TASK GOAL: Set down, exactly as written, every line from the one containing "800x637 pixels. At" through the end of the listing.

GIVEN ENTRIES:
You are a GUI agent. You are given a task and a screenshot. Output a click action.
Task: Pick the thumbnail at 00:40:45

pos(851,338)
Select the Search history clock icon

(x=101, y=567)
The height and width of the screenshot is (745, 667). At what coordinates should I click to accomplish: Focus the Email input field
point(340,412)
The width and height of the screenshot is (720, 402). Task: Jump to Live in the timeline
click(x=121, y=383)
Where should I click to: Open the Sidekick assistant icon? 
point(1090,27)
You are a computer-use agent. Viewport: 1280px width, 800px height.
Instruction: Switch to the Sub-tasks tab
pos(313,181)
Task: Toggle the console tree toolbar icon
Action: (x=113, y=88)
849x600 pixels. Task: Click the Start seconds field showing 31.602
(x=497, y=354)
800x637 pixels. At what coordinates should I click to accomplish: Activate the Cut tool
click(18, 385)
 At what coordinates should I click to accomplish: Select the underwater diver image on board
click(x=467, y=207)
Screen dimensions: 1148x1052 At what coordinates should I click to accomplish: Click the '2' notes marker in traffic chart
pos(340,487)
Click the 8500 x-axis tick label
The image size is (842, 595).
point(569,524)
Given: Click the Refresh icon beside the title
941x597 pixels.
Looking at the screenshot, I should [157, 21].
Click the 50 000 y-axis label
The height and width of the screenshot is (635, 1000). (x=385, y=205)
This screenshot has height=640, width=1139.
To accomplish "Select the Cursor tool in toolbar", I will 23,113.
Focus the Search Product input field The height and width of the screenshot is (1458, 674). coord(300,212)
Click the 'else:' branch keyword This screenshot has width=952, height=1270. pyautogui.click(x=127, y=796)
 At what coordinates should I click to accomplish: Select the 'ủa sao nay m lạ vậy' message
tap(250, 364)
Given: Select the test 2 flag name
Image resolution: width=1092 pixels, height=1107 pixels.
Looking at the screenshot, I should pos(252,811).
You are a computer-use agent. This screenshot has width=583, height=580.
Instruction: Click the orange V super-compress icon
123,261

RESPONSE BELOW:
800x637 pixels. At what coordinates should I click to accomplish: Activate the Cut tool
click(18, 385)
 At what coordinates should I click to accomplish: Select the underwater diver image on board
click(x=467, y=207)
Screen dimensions: 1148x1052 At what coordinates should I click to accomplish: Click the '2' notes marker in traffic chart
pos(340,487)
Click the 8500 x-axis tick label
The image size is (842, 595).
point(569,524)
Given: Click the Refresh icon beside the title
941x597 pixels.
Looking at the screenshot, I should [157, 21].
Click the 50 000 y-axis label
The height and width of the screenshot is (635, 1000). (x=385, y=205)
This screenshot has height=640, width=1139.
To accomplish "Select the Cursor tool in toolbar", I will 23,113.
Focus the Search Product input field The height and width of the screenshot is (1458, 674). coord(300,212)
Click the 'else:' branch keyword This screenshot has width=952, height=1270. pyautogui.click(x=127, y=796)
 At what coordinates should I click to accomplish: Select the 'ủa sao nay m lạ vậy' message
tap(250, 364)
Given: Select the test 2 flag name
Image resolution: width=1092 pixels, height=1107 pixels.
Looking at the screenshot, I should pos(252,811).
You are a computer-use agent. This screenshot has width=583, height=580.
Instruction: Click the orange V super-compress icon
123,261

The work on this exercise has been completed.